Law of total probability in multivariable setting

42 Views Asked by At

I am basically just trying to sanity check some calculations and get some clarification. Below I have coded up an example in R to give empirical support for the calcs. The example necessitates some understanding of the logit transformation and softmax.

Assume the following encodes the joint distribution for some binary outcome $Y$ and its distribution conditional on sex, smoking and vegetarianism.

library(data.table)
set.seed(1)
d_tru <- CJ(sex = 0:1, smk = 0:1, veg = 0:1)
g <- function(sex, smk, veg){
    -1 + 2 * sex - 1 * smk + 3 * veg +
    -1 * sex * smk - 3 * sex * veg + 1 * smk * veg +
    0.5 * sex * smk * veg
}
# probability of group membership
q <- rnorm(nrow(d_tru))
d_tru[, p_grp := exp(q)/sum(exp(q))]
# probability of outcome
d_tru[, p_y := plogis(g(sex,smk,veg))]
d_tru

   sex smk veg      p_grp       p_y
1:   0   0   0 0.04225019 0.2689414
2:   0   0   1 0.09498377 0.8807971
3:   0   1   0 0.03427561 0.1192029
4:   0   1   1 0.38968687 0.8807971
5:   1   0   0 0.10989996 0.7310586
6:   1   0   1 0.03479920 0.7310586
7:   1   1   0 0.12870098 0.2689414
8:   1   1   1 0.16540341 0.6224593

The variables p_grp and p_y characterise the probability of group membership, i.e. $Pr(sex,smk,veg)$ and $Pr(y,sex,smk,veg)$ respectively.

Say we are interested in $\mathbb{E}[y | sex]$. One way to get to this is via the law of total probability.

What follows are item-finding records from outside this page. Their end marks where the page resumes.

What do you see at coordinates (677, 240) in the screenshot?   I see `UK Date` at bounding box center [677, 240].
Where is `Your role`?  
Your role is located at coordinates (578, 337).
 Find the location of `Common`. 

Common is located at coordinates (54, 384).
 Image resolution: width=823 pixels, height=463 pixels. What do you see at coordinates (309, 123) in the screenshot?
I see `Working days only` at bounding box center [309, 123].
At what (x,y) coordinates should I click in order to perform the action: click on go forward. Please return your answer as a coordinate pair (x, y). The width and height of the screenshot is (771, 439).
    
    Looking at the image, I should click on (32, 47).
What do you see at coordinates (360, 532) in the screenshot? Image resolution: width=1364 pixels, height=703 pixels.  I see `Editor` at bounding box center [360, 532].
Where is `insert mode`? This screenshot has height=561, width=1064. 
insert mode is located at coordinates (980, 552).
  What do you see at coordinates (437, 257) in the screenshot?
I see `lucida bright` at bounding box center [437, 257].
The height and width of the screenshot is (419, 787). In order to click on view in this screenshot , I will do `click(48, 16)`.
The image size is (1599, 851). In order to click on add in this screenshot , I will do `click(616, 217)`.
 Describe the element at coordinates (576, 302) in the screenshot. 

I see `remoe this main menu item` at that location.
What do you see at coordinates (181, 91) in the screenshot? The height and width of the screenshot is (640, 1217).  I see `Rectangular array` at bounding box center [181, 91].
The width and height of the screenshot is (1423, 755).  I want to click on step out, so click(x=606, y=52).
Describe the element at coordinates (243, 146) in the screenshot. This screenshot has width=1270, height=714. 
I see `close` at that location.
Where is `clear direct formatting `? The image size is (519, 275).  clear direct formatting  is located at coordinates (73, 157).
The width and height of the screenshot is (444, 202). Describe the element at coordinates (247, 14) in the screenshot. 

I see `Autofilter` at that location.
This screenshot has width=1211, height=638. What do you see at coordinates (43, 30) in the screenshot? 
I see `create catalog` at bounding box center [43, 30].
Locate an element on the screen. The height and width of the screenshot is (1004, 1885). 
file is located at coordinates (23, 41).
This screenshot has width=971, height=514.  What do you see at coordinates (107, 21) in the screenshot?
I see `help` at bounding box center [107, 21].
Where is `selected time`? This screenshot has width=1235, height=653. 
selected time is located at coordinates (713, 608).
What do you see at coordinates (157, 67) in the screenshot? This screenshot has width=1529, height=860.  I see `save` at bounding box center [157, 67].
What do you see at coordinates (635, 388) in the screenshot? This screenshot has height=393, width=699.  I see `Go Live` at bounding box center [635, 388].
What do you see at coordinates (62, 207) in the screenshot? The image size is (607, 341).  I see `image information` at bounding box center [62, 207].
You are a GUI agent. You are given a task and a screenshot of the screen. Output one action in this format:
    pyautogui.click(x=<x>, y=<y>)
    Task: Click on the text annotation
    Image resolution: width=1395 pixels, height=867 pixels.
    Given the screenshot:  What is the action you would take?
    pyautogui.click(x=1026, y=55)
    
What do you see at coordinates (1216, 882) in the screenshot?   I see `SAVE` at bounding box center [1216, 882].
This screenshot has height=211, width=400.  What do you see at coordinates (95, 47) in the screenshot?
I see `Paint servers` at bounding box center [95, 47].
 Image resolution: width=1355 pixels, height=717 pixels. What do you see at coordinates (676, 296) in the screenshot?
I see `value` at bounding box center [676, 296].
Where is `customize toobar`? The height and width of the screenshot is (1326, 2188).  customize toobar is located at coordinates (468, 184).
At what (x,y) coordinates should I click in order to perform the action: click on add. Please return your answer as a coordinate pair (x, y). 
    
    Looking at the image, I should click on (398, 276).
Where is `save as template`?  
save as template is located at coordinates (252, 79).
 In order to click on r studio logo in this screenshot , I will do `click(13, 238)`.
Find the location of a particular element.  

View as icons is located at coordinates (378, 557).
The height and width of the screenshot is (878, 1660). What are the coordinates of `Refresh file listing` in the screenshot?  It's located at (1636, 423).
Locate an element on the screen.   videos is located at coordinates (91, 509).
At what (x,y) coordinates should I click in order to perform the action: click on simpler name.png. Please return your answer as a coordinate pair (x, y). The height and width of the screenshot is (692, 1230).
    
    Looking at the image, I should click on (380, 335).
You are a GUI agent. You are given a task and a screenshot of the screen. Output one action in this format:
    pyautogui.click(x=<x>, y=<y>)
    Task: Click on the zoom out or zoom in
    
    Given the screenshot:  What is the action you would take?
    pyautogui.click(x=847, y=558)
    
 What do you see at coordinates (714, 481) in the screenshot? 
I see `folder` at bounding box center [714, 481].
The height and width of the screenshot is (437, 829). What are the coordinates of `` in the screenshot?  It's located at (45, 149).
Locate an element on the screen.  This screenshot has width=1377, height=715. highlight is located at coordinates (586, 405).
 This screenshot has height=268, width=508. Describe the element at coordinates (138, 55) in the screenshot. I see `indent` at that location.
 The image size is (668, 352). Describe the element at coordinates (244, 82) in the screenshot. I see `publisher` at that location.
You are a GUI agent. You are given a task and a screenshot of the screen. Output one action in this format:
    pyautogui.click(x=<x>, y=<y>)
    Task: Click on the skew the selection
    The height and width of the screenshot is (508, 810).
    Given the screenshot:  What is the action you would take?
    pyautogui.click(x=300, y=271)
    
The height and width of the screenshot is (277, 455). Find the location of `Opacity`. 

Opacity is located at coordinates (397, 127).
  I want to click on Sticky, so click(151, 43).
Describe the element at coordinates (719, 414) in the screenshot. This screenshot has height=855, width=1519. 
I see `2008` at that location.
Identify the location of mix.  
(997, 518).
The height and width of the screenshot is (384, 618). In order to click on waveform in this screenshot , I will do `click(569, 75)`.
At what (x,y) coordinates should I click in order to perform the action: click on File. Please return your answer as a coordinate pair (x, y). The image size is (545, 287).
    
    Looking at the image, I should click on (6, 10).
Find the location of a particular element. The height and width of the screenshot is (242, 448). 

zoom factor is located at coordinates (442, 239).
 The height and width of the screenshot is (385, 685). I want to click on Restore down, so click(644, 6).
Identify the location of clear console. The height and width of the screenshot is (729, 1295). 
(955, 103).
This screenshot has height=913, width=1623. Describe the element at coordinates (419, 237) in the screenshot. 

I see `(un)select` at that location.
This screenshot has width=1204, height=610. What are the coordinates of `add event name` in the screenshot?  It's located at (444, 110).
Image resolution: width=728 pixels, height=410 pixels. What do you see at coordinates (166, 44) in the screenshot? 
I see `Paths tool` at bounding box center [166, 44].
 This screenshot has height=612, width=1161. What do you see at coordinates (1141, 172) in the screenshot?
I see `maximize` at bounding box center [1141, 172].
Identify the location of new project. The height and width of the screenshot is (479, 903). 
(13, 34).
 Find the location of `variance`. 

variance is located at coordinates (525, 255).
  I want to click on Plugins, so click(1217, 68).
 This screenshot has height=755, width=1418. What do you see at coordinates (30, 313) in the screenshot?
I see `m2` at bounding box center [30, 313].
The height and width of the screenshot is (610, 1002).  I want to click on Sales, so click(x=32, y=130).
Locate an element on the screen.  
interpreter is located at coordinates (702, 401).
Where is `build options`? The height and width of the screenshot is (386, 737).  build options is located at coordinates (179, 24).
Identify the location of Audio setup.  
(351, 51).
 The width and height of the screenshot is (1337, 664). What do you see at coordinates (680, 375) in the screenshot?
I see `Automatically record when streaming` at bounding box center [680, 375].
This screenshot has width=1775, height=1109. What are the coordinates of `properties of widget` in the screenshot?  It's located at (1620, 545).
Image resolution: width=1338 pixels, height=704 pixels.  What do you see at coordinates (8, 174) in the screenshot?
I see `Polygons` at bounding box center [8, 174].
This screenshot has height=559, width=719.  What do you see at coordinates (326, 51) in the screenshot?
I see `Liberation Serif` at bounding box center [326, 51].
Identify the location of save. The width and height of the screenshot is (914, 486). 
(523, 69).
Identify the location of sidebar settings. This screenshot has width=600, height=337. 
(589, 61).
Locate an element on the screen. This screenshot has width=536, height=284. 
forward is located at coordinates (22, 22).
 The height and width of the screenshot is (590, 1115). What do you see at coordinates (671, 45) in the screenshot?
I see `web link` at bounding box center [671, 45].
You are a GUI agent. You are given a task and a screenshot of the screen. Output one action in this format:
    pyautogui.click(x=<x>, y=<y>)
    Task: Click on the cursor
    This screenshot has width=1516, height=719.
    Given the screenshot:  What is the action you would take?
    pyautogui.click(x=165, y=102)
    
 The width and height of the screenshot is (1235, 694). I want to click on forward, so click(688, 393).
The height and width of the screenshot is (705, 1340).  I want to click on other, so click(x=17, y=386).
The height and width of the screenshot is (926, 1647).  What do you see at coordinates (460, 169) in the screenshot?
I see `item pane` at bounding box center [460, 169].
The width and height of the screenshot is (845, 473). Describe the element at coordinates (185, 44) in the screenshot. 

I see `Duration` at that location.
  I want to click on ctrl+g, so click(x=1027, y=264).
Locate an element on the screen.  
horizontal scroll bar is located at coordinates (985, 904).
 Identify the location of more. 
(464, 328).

$$ \begin{aligned} Pr(y | sex = s) &= Pr(y | sex = s, smk = 0, veg = 0) Pr(smk = 0, veg = 0|sex = s) + \\ & \quad Pr(y | sex = s, smk = 0, veg = 1) Pr(smk = 0, veg = 1|sex = s) + \\ & \quad Pr(y | sex = s, smk = 1, veg = 0) Pr(smk = 1, veg = 0|sex = s) + \\ & \quad Pr(y | sex = s, smk = 1, veg = 1) Pr(smk = 1, veg = 1|sex = s) \end{aligned} $$

Operationalised, based on the known distributions, we get:

c("Pr(Y | sex = 0)" = 
    sum(d_tru[sex == 0, p_y] * d_tru[sex == 0, p_grp / sum(p_grp)] ), 
"Pr(Y | sex = 1)" = 
    sum(d_tru[sex == 1, p_y] * d_tru[sex == 1, p_grp / sum(p_grp)] ))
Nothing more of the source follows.